Objective:
Starting at the line that contains "You are a GUI", copy the material through its end, leaving out any pictures.

** START OF Data to process **

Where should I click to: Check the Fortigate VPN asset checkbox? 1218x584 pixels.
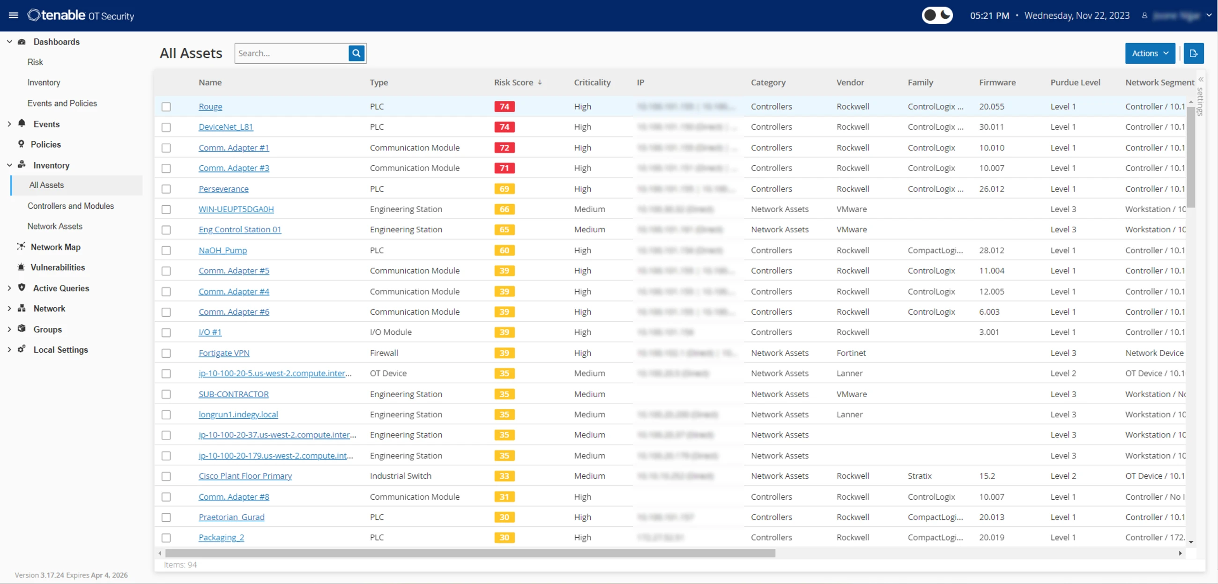click(x=167, y=353)
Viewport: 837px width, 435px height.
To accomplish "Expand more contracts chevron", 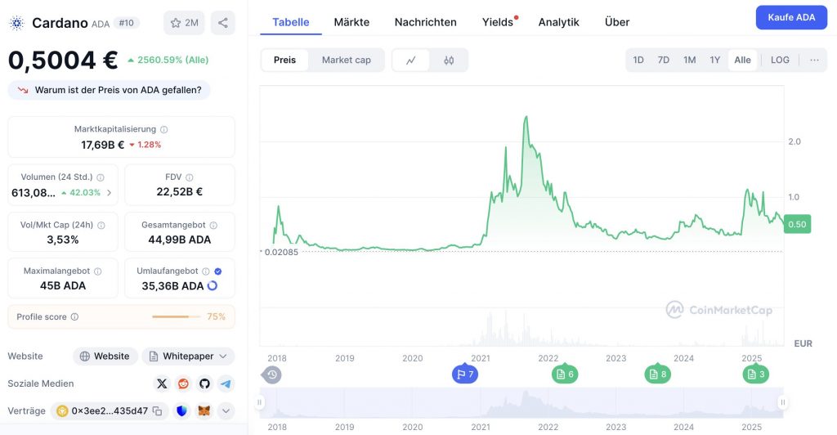I will 226,411.
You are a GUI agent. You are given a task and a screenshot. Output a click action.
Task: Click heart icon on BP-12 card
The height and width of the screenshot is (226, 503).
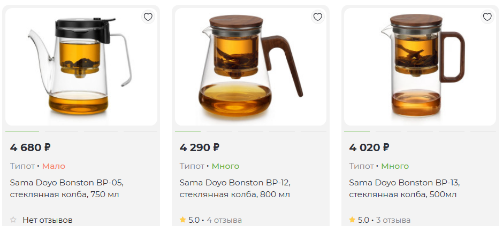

** END OF Data to process **

Task output:
You are a GUI agent. You are given a task and a screenshot. Output a click action.
Task: Click heart icon on BP-12 card
The height and width of the screenshot is (226, 503).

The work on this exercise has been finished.